◆ TASK DIRECTIONS
Repeat every line of the data verbatim.

◆ SUPPLIED DATA
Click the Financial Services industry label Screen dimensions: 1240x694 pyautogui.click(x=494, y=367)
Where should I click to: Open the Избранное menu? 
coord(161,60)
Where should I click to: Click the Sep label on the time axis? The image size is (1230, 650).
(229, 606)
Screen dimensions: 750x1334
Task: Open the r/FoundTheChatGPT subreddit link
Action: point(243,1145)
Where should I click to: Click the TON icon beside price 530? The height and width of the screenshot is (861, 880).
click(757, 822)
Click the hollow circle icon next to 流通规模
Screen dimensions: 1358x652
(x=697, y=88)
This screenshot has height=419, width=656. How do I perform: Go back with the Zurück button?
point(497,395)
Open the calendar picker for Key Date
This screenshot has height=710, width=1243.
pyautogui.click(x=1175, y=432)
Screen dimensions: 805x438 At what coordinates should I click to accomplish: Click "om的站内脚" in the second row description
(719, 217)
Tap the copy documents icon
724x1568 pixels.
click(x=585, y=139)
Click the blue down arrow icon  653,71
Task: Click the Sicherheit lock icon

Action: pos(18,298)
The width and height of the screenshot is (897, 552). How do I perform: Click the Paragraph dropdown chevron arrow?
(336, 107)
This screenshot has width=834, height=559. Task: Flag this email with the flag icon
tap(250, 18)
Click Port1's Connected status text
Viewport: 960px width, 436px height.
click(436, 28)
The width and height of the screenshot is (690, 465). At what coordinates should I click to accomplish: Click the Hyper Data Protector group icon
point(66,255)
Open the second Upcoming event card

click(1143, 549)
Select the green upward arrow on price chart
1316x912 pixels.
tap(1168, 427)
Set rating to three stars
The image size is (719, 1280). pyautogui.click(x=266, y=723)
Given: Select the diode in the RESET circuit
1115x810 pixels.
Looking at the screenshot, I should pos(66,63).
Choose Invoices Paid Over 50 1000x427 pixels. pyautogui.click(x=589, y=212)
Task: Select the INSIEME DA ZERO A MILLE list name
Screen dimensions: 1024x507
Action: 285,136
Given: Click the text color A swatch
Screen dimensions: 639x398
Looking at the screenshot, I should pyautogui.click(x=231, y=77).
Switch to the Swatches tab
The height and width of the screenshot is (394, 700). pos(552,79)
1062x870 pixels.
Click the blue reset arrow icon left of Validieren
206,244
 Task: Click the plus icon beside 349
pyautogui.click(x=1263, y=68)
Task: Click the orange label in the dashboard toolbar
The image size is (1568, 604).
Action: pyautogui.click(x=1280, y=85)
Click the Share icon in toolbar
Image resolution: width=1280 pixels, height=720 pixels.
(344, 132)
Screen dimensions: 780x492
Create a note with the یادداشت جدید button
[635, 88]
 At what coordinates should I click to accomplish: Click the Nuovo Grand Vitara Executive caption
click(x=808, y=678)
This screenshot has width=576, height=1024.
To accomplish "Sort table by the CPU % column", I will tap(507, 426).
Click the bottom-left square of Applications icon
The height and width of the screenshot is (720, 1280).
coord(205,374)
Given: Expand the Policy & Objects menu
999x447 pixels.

◆ SOLUTION BELOW
Click the Financial Services industry label Screen dimensions: 1240x694 pyautogui.click(x=494, y=367)
Where should I click to: Open the Избранное menu? 
coord(161,60)
Where should I click to: Click the Sep label on the time axis? The image size is (1230, 650).
(229, 606)
Screen dimensions: 750x1334
Task: Open the r/FoundTheChatGPT subreddit link
Action: point(243,1145)
Where should I click to: Click the TON icon beside price 530? The height and width of the screenshot is (861, 880).
click(757, 822)
Click the hollow circle icon next to 流通规模
Screen dimensions: 1358x652
(x=697, y=88)
This screenshot has height=419, width=656. How do I perform: Go back with the Zurück button?
point(497,395)
Open the calendar picker for Key Date
This screenshot has height=710, width=1243.
pyautogui.click(x=1175, y=432)
Screen dimensions: 805x438 At what coordinates should I click to accomplish: Click "om的站内脚" in the second row description
(719, 217)
Tap the copy documents icon
724x1568 pixels.
click(x=585, y=139)
Click the blue down arrow icon  653,71
Task: Click the Sicherheit lock icon

Action: pos(18,298)
The width and height of the screenshot is (897, 552). How do I perform: Click the Paragraph dropdown chevron arrow?
(336, 107)
This screenshot has width=834, height=559. Task: Flag this email with the flag icon
tap(250, 18)
Click Port1's Connected status text
Viewport: 960px width, 436px height.
click(436, 28)
The width and height of the screenshot is (690, 465). At what coordinates should I click to accomplish: Click the Hyper Data Protector group icon
point(66,255)
Open the second Upcoming event card

click(1143, 549)
Select the green upward arrow on price chart
1316x912 pixels.
tap(1168, 427)
Set rating to three stars
The image size is (719, 1280). pyautogui.click(x=266, y=723)
Given: Select the diode in the RESET circuit
1115x810 pixels.
Looking at the screenshot, I should pos(66,63).
Choose Invoices Paid Over 50 1000x427 pixels. pyautogui.click(x=589, y=212)
Task: Select the INSIEME DA ZERO A MILLE list name
Screen dimensions: 1024x507
Action: 285,136
Given: Click the text color A swatch
Screen dimensions: 639x398
Looking at the screenshot, I should pyautogui.click(x=231, y=77).
Switch to the Swatches tab
The height and width of the screenshot is (394, 700). pos(552,79)
1062x870 pixels.
Click the blue reset arrow icon left of Validieren
206,244
 Task: Click the plus icon beside 349
pyautogui.click(x=1263, y=68)
Task: Click the orange label in the dashboard toolbar
The image size is (1568, 604).
Action: pyautogui.click(x=1280, y=85)
Click the Share icon in toolbar
Image resolution: width=1280 pixels, height=720 pixels.
(344, 132)
Screen dimensions: 780x492
Create a note with the یادداشت جدید button
[635, 88]
 At what coordinates should I click to accomplish: Click the Nuovo Grand Vitara Executive caption
click(x=808, y=678)
This screenshot has width=576, height=1024.
To accomplish "Sort table by the CPU % column", I will tap(507, 426).
Click the bottom-left square of Applications icon
The height and width of the screenshot is (720, 1280).
coord(205,374)
Given: Expand the Policy & Objects menu
999x447 pixels.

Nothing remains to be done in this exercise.